- _WORK INSTRUCTIONS_:
Copy out every line of the material below without changing anything.

□ □ □ □ □ □ □

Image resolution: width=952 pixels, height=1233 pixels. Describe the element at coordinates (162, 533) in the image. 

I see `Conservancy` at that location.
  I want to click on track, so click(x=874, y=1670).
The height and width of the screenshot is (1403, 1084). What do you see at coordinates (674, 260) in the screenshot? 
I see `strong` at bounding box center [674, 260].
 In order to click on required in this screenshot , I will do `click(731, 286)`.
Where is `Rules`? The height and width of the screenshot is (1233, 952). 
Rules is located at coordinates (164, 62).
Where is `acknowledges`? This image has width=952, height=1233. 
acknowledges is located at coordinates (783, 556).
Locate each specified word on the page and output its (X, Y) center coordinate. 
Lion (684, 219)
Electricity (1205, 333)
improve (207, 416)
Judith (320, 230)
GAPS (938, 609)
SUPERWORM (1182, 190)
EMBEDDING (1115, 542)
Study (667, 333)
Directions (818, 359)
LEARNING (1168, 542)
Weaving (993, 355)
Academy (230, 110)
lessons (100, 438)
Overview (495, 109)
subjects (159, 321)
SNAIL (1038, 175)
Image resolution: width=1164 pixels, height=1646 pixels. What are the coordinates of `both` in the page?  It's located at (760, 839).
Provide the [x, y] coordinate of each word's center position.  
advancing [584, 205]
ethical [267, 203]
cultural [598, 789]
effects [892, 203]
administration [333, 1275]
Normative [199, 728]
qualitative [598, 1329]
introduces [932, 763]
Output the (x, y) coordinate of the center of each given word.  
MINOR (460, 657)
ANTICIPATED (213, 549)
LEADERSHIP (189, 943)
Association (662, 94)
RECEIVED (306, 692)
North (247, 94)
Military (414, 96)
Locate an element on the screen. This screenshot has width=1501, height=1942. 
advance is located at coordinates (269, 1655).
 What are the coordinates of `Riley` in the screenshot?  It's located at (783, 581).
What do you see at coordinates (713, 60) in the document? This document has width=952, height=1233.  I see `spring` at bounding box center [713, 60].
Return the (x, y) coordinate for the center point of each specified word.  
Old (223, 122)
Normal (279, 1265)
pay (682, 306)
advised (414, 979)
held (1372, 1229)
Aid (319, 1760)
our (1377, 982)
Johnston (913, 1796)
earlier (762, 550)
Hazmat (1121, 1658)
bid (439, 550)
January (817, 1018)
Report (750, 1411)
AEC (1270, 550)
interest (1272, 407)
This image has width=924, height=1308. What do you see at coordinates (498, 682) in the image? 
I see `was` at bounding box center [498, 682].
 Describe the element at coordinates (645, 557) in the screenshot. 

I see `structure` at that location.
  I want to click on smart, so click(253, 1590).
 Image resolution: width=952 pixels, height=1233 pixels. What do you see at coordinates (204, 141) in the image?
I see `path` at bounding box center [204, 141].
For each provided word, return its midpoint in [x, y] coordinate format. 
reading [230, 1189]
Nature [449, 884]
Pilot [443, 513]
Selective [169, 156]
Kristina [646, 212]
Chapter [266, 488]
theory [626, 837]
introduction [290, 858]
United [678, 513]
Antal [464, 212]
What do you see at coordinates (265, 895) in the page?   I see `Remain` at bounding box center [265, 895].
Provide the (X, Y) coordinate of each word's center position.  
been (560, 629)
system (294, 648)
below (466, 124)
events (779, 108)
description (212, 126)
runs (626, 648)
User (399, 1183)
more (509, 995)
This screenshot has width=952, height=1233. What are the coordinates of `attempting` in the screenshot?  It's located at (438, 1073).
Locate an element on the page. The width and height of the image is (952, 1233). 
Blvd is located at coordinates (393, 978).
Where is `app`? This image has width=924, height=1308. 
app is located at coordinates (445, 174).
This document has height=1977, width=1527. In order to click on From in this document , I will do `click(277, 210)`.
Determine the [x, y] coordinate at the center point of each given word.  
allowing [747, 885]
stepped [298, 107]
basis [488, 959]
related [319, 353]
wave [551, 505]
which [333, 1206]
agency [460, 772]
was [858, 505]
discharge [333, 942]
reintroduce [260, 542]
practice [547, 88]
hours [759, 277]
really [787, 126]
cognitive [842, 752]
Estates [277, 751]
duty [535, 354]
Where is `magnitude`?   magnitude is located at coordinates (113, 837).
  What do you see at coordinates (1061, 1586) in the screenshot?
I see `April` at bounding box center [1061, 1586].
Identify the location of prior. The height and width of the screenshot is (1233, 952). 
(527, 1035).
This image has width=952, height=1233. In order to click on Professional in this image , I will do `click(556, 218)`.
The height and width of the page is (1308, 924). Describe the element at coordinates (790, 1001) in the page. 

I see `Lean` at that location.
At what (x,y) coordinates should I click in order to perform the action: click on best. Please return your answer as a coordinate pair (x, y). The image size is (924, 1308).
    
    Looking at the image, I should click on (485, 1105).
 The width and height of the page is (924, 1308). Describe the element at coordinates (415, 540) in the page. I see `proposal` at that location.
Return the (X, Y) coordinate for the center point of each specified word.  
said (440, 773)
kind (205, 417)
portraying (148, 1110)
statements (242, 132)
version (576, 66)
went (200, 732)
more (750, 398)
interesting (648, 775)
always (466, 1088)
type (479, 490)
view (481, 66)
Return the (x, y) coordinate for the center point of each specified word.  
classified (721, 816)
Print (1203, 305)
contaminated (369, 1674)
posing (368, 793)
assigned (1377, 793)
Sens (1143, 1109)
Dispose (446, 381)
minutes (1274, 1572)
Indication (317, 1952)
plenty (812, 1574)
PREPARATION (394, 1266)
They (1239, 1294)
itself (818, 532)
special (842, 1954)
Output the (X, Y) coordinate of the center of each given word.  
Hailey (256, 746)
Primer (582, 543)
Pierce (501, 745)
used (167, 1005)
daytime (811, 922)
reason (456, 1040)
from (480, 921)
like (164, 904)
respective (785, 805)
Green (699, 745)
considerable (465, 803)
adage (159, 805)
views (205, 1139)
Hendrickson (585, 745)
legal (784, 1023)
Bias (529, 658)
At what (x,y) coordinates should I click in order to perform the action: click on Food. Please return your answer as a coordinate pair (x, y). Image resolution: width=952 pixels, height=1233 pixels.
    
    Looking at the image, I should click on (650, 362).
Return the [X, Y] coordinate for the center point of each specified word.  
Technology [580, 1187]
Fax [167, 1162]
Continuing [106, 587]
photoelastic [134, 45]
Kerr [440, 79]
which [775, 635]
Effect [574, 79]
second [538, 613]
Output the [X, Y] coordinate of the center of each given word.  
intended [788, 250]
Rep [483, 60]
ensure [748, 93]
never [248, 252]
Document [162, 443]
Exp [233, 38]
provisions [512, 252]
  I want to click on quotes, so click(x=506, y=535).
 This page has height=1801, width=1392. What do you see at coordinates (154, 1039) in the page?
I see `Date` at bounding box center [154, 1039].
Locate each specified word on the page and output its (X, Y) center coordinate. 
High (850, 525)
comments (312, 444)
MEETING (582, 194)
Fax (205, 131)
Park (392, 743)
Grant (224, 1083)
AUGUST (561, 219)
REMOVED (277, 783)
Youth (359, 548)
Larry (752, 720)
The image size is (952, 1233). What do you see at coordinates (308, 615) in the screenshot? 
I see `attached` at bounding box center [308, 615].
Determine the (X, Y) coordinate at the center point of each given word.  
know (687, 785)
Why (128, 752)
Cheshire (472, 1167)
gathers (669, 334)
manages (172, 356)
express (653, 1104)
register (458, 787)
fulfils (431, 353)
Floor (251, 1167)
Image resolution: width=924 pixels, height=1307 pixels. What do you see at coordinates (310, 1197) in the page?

□ □ □ □ □ □ □

- _SOLUTION_:
Image resolution: width=952 pixels, height=1233 pixels. Describe the element at coordinates (162, 533) in the image. 

I see `Conservancy` at that location.
  I want to click on track, so click(x=874, y=1670).
The height and width of the screenshot is (1403, 1084). What do you see at coordinates (674, 260) in the screenshot? 
I see `strong` at bounding box center [674, 260].
 In order to click on required in this screenshot , I will do `click(731, 286)`.
Where is `Rules`? The height and width of the screenshot is (1233, 952). 
Rules is located at coordinates (164, 62).
Where is `acknowledges`? This image has width=952, height=1233. 
acknowledges is located at coordinates (783, 556).
Locate each specified word on the page and output its (X, Y) center coordinate. 
Lion (684, 219)
Electricity (1205, 333)
improve (207, 416)
Judith (320, 230)
GAPS (938, 609)
SUPERWORM (1182, 190)
EMBEDDING (1115, 542)
Study (667, 333)
Directions (818, 359)
LEARNING (1168, 542)
Weaving (993, 355)
Academy (230, 110)
lessons (100, 438)
Overview (495, 109)
subjects (159, 321)
SNAIL (1038, 175)
Image resolution: width=1164 pixels, height=1646 pixels. What are the coordinates of `both` in the page?  It's located at (760, 839).
Provide the [x, y] coordinate of each word's center position.  
advancing [584, 205]
ethical [267, 203]
cultural [598, 789]
effects [892, 203]
administration [333, 1275]
Normative [199, 728]
qualitative [598, 1329]
introduces [932, 763]
Output the (x, y) coordinate of the center of each given word.  
MINOR (460, 657)
ANTICIPATED (213, 549)
LEADERSHIP (189, 943)
Association (662, 94)
RECEIVED (306, 692)
North (247, 94)
Military (414, 96)
Locate an element on the screen. This screenshot has width=1501, height=1942. 
advance is located at coordinates (269, 1655).
 What are the coordinates of `Riley` in the screenshot?  It's located at (783, 581).
What do you see at coordinates (713, 60) in the document? This document has width=952, height=1233.  I see `spring` at bounding box center [713, 60].
Return the (x, y) coordinate for the center point of each specified word.  
Old (223, 122)
Normal (279, 1265)
pay (682, 306)
advised (414, 979)
held (1372, 1229)
Aid (319, 1760)
our (1377, 982)
Johnston (913, 1796)
earlier (762, 550)
Hazmat (1121, 1658)
bid (439, 550)
January (817, 1018)
Report (750, 1411)
AEC (1270, 550)
interest (1272, 407)
This image has width=924, height=1308. What do you see at coordinates (498, 682) in the image? 
I see `was` at bounding box center [498, 682].
 Describe the element at coordinates (645, 557) in the screenshot. 

I see `structure` at that location.
  I want to click on smart, so click(253, 1590).
 Image resolution: width=952 pixels, height=1233 pixels. What do you see at coordinates (204, 141) in the image?
I see `path` at bounding box center [204, 141].
For each provided word, return its midpoint in [x, y] coordinate format. 
reading [230, 1189]
Nature [449, 884]
Pilot [443, 513]
Selective [169, 156]
Kristina [646, 212]
Chapter [266, 488]
theory [626, 837]
introduction [290, 858]
United [678, 513]
Antal [464, 212]
What do you see at coordinates (265, 895) in the page?   I see `Remain` at bounding box center [265, 895].
Provide the (X, Y) coordinate of each word's center position.  
been (560, 629)
system (294, 648)
below (466, 124)
events (779, 108)
description (212, 126)
runs (626, 648)
User (399, 1183)
more (509, 995)
This screenshot has width=952, height=1233. What are the coordinates of `attempting` in the screenshot?  It's located at (438, 1073).
Locate an element on the page. The width and height of the image is (952, 1233). 
Blvd is located at coordinates (393, 978).
Where is `app`? This image has width=924, height=1308. 
app is located at coordinates (445, 174).
This document has height=1977, width=1527. In order to click on From in this document , I will do `click(277, 210)`.
Determine the [x, y] coordinate at the center point of each given word.  
allowing [747, 885]
stepped [298, 107]
basis [488, 959]
related [319, 353]
wave [551, 505]
which [333, 1206]
agency [460, 772]
was [858, 505]
discharge [333, 942]
reintroduce [260, 542]
practice [547, 88]
hours [759, 277]
really [787, 126]
cognitive [842, 752]
Estates [277, 751]
duty [535, 354]
Where is `magnitude`?   magnitude is located at coordinates (113, 837).
  What do you see at coordinates (1061, 1586) in the screenshot?
I see `April` at bounding box center [1061, 1586].
Identify the location of prior. The height and width of the screenshot is (1233, 952). 
(527, 1035).
This image has width=952, height=1233. In order to click on Professional in this image , I will do `click(556, 218)`.
The height and width of the page is (1308, 924). Describe the element at coordinates (790, 1001) in the page. 

I see `Lean` at that location.
At what (x,y) coordinates should I click in order to perform the action: click on best. Please return your answer as a coordinate pair (x, y). The image size is (924, 1308).
    
    Looking at the image, I should click on (485, 1105).
 The width and height of the page is (924, 1308). Describe the element at coordinates (415, 540) in the page. I see `proposal` at that location.
Return the (X, Y) coordinate for the center point of each specified word.  
said (440, 773)
kind (205, 417)
portraying (148, 1110)
statements (242, 132)
version (576, 66)
went (200, 732)
more (750, 398)
interesting (648, 775)
always (466, 1088)
type (479, 490)
view (481, 66)
Return the (x, y) coordinate for the center point of each specified word.  
classified (721, 816)
Print (1203, 305)
contaminated (369, 1674)
posing (368, 793)
assigned (1377, 793)
Sens (1143, 1109)
Dispose (446, 381)
minutes (1274, 1572)
Indication (317, 1952)
plenty (812, 1574)
PREPARATION (394, 1266)
They (1239, 1294)
itself (818, 532)
special (842, 1954)
Output the (X, Y) coordinate of the center of each given word.  
Hailey (256, 746)
Primer (582, 543)
Pierce (501, 745)
used (167, 1005)
daytime (811, 922)
reason (456, 1040)
from (480, 921)
like (164, 904)
respective (785, 805)
Green (699, 745)
considerable (465, 803)
adage (159, 805)
views (205, 1139)
Hendrickson (585, 745)
legal (784, 1023)
Bias (529, 658)
At what (x,y) coordinates should I click in order to perform the action: click on Food. Please return your answer as a coordinate pair (x, y). Image resolution: width=952 pixels, height=1233 pixels.
    
    Looking at the image, I should click on (650, 362).
Return the [X, Y] coordinate for the center point of each specified word.  
Technology [580, 1187]
Fax [167, 1162]
Continuing [106, 587]
photoelastic [134, 45]
Kerr [440, 79]
which [775, 635]
Effect [574, 79]
second [538, 613]
Output the [X, Y] coordinate of the center of each given word.  
intended [788, 250]
Rep [483, 60]
ensure [748, 93]
never [248, 252]
Document [162, 443]
Exp [233, 38]
provisions [512, 252]
  I want to click on quotes, so click(x=506, y=535).
 This page has height=1801, width=1392. What do you see at coordinates (154, 1039) in the page?
I see `Date` at bounding box center [154, 1039].
Locate each specified word on the page and output its (X, Y) center coordinate. 
High (850, 525)
comments (312, 444)
MEETING (582, 194)
Fax (205, 131)
Park (392, 743)
Grant (224, 1083)
AUGUST (561, 219)
REMOVED (277, 783)
Youth (359, 548)
Larry (752, 720)
The image size is (952, 1233). What do you see at coordinates (308, 615) in the screenshot? 
I see `attached` at bounding box center [308, 615].
Determine the (X, Y) coordinate at the center point of each given word.  
know (687, 785)
Why (128, 752)
Cheshire (472, 1167)
gathers (669, 334)
manages (172, 356)
express (653, 1104)
register (458, 787)
fulfils (431, 353)
Floor (251, 1167)
Image resolution: width=924 pixels, height=1307 pixels. What do you see at coordinates (310, 1197) in the page?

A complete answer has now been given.